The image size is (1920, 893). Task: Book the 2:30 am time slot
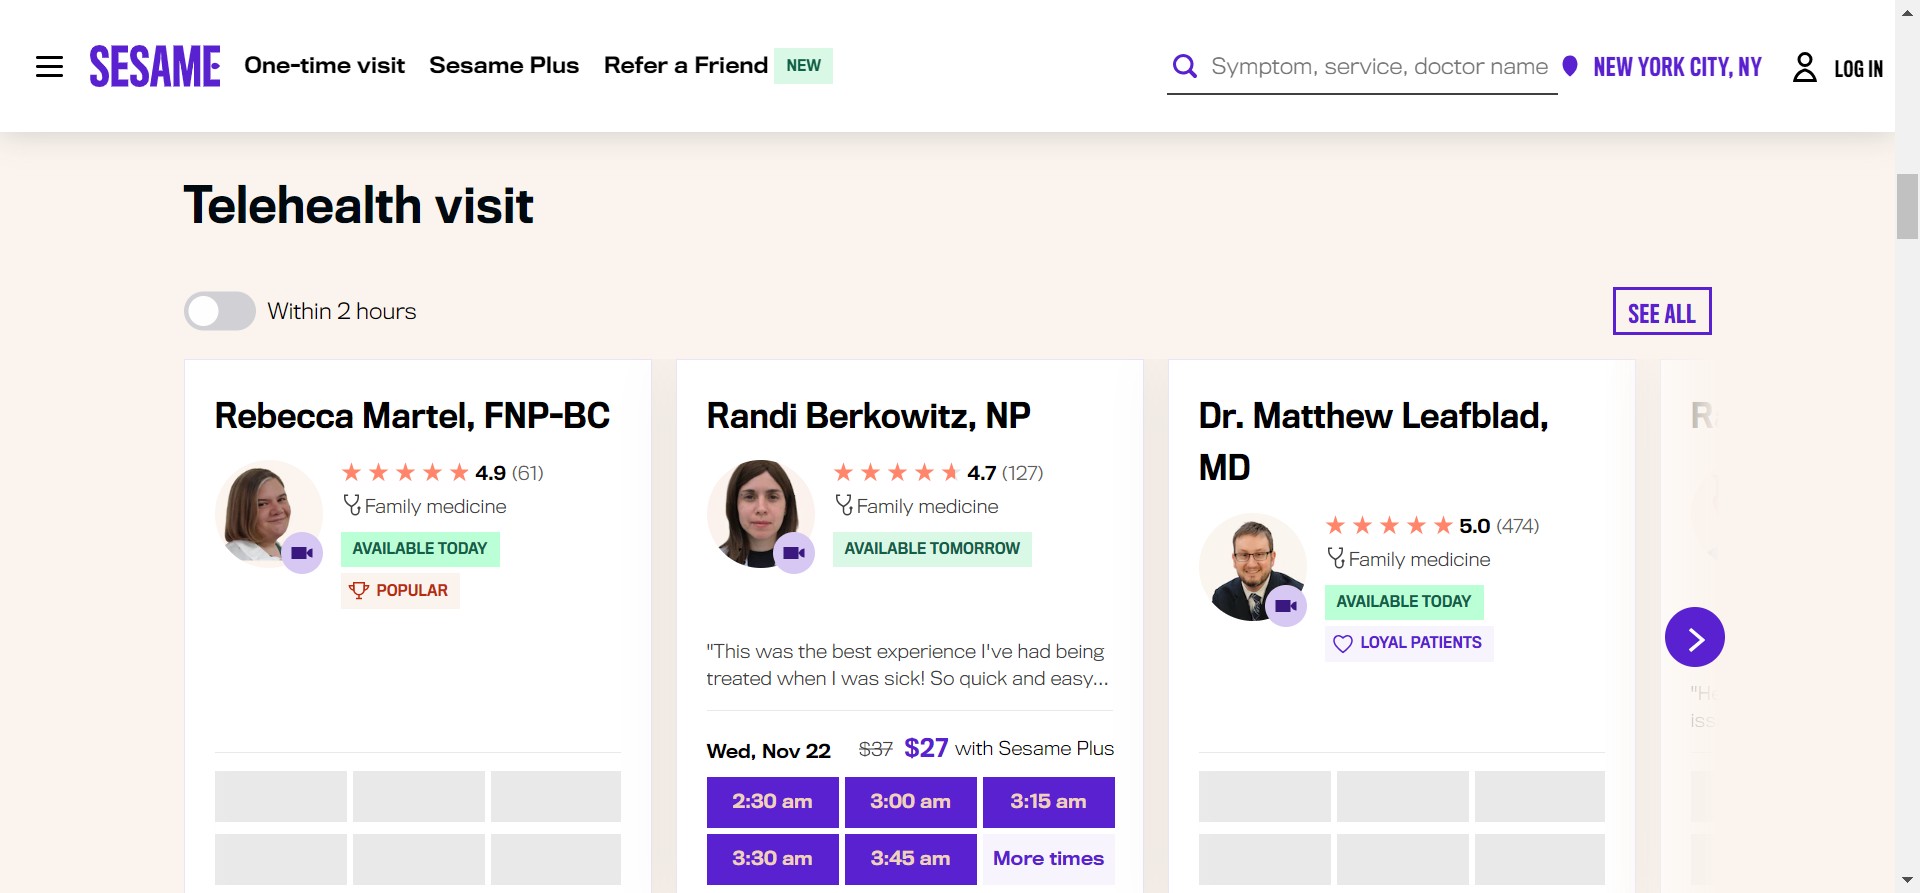tap(772, 801)
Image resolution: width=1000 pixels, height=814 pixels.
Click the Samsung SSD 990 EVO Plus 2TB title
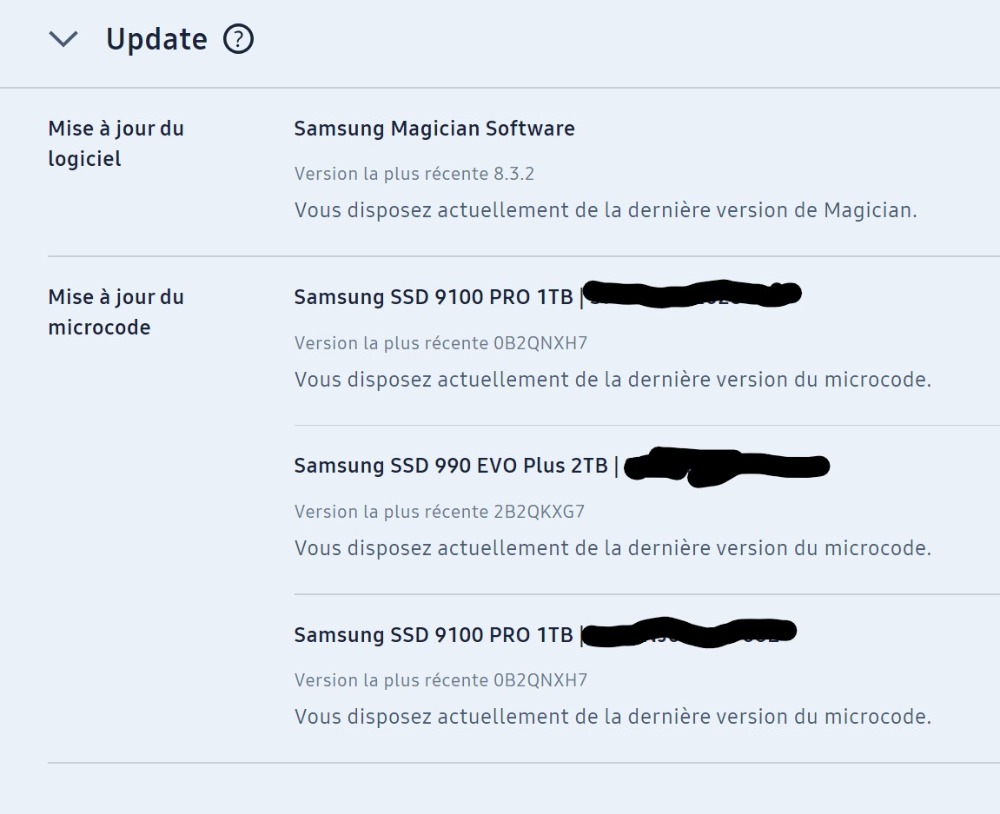[450, 466]
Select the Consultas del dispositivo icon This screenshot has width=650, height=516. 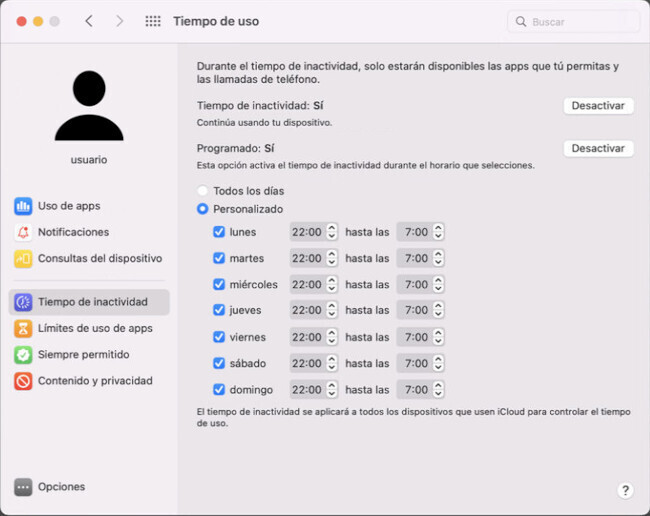tap(23, 258)

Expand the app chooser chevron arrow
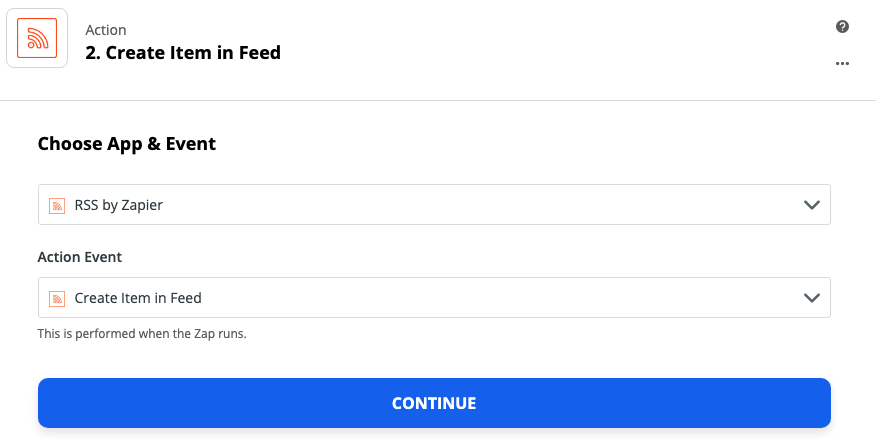[811, 205]
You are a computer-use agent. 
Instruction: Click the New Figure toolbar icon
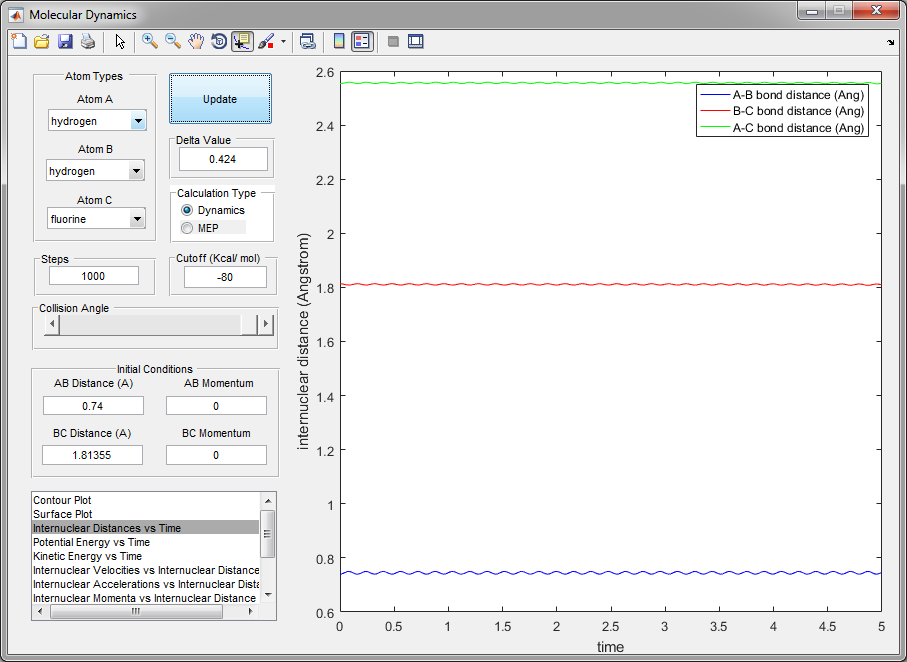[x=19, y=41]
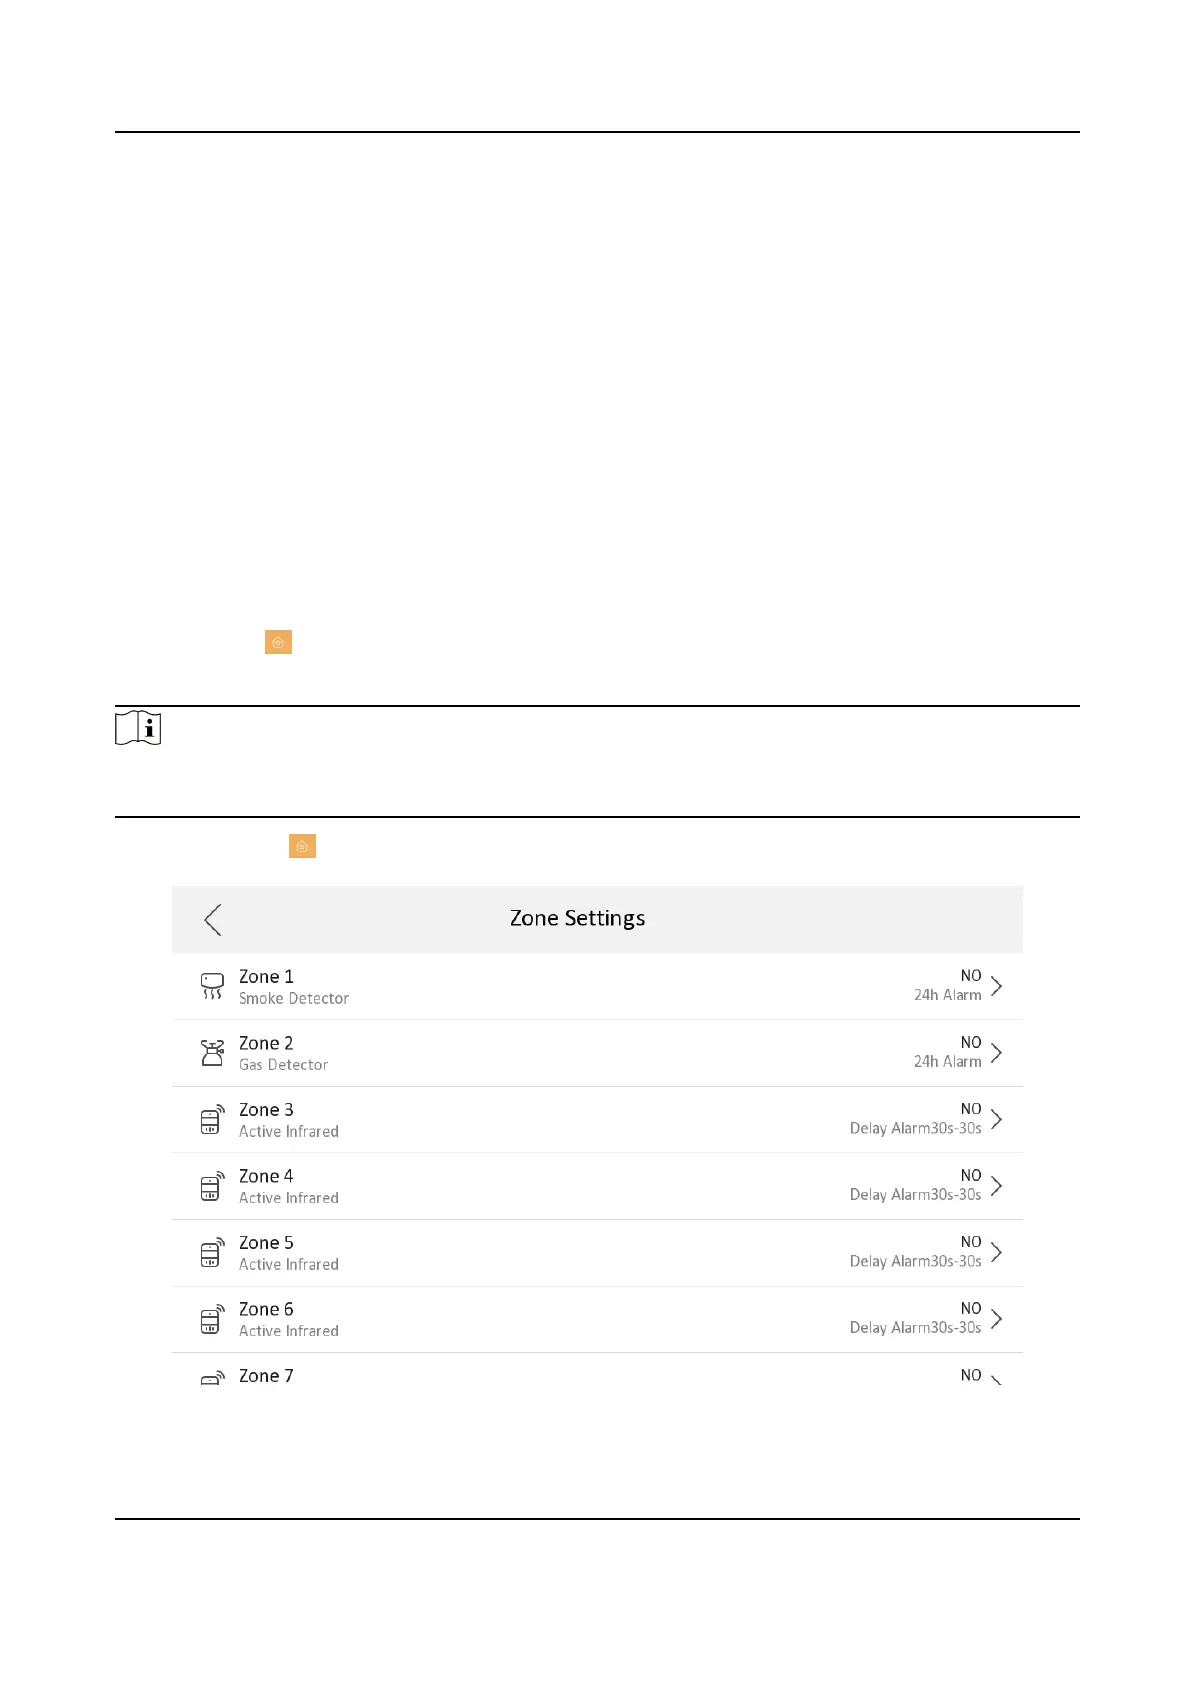The width and height of the screenshot is (1181, 1685).
Task: Click the Zone 6 active infrared icon
Action: point(212,1319)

Your objective: With the pictures left out, give again exactly the lines from the one that contains "You are a computer-use agent." through the final line of the data above.

Exercise result:
You are a computer-use agent. 
Instruction: Click the New Figure toolbar icon
[x=19, y=41]
The width and height of the screenshot is (1181, 1685).
Task: Click the Zone 6 active infrared icon
Action: point(212,1319)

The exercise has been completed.